Pictured Richard Gray in a self-portrait.
As long as humankind has been on the planet, from the primitive drawings to the tradition of oral histories that are still practiced today, we have always sought to retell the stories of our lives or experiences before one or more persons. As we evolved, we have used literature, theater, radio, film, television, and the Internet to tell those stories or create stories of other human beings as a source of entertainment, education, or affirmation.
Throughout history, however, many people have thought to question the validity, even the very existence of a gay culture or the contributions those within that culture have made to overall society. Many in the dominant culture choose to overlook, even ignore those contributions because we live in a culture that raises us to be heterosexual. Our society is bombarded with daily heterosexual life lessons through mass media. We are shown and instructed, in some cases, the most intimate interactions between consenting adults, to the basic interactions of parents and the way they choose to raise their children.
In the past, when gay culture or people were presented to the masses of society, when they were there at all, it was usually a distorted heterosexist point of view. GLBT people have always either contributed directly or behind the scenes throughout history. The contributions of people of African decent are also questioned and in some cases have been erased from mainstream society. Within people of African decent, there are those that identify as GLBT and their lives and contributions appear to be almost non-existent.
In commemoration with Black History month, on Feb. 3-18, 2006, WE ARE HERE! African American Gay, Lesbian, Bisexual, and Transgender Images will be open to the public at the Steelelife Gallery, 4655 S. King Dr., in Chicago's historic Bronzeville neighborhood at the Steelelife Gallery. The exhibit was conceptualized by photographer Richard Lee Gray after viewing 'Just Married,' an exhibit of images taken by photojournalists during the 29 days San Francisco offered same-sex marriages. The exhibit was sponsored by the Commission on Human Relations Advisory Council on Gay & Lesbian Issues and displayed at the Jane Addams Hull House Center for Art & Culture this past March.
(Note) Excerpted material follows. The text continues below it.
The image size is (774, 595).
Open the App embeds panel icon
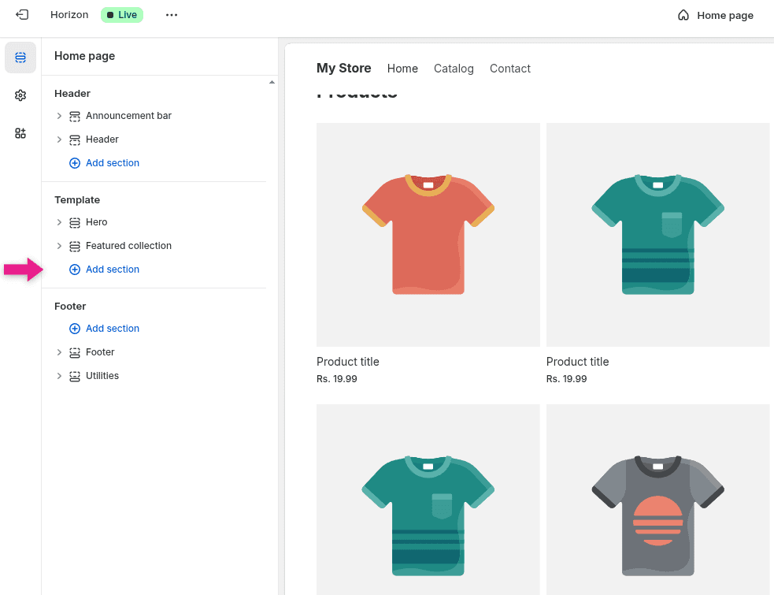coord(20,133)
One of the concerns that Gray heard from a number of the Black gays in attendance was that they saw few images of themselves in the exhibit and those that they saw were only with white partners.
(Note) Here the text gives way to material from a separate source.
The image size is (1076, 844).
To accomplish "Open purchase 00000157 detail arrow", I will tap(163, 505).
Gray was compelled to respond as a Same-Gender-Loving ( SGL ) man of African decent and as a photographer. He recently stated 'We Are Here! for me, is an exhibit that is a result of my commitment to highlight images of African American SGL [ same-gender-loving ] people. It is a naming project created and designed to put a face on, and bring witness to, the diversity of the larger Black community. It is a presentation that is to be seen and lived. It is a movable feast meant to expand and will include a compendium a larger collection of art, images, videos, and oral histories of SGL, transgender people, and their families. Its main purpose is visibility. It is to be a collection that says that we were always here!'
Gray is a Chicago native with a long history of activism throughout the city. A product of the 1960s, he believes that 'the personal is the political.' He has had a passion for photography since he was a teenager, capturing an image of Martin Luther King, Jr. when he visited his South Side neighborhood to deliver a speech. Recently, Gray retired from the State of Illinois after 20 years as a social worker with the Dept. of Children and Family Services. During his tenure, he was active and instrumental in the arts and social justice realms. He was a co-founding member of the Kupona Network in 1984 ( at the height of the AIDS pandemic ) , one of the nation's first African American AIDS service organizations.
Gray began a long affiliation with John Marshall High School on Chicago's West Side in the late 1980s. Initially he worked with the school's medical program 'AIDS and Other Matters,' and he is currently the Volunteer Coordinator of Support Services for Gay, Lesbian, Bisexual, and Transgender Youth. In 1992, Gray was acknowledged for his tireless work within the community and was inducted into Gay and Lesbian Hall of Fame here in Chicago, the only city in the U.S that recognizes contributions of GLBT people and the impact that our culture has on society as a whole. In addition to his work as an activist and advocate, Gray is also a writer and poet and is working on a project he calls 'an Afro centric response to 9/11' titled, '... 9/11 etc.'
We Are Here! African American Gay, Lesbian, and Transgender images will bring visibility to the whole of the African American community. No longer will people think to question the contributions and existence of GLBT-identified people within the African-American community. It's up to all of us to illuminate what could be a bumpy road for our youth, our brothas and sistas; our children. Gray is laying the foundation with education and affirmation for those that follow us all. Gray was wrapping up photo shoots with subjects at press time. What a great thing to be thankful for as we close the year and look towards the future.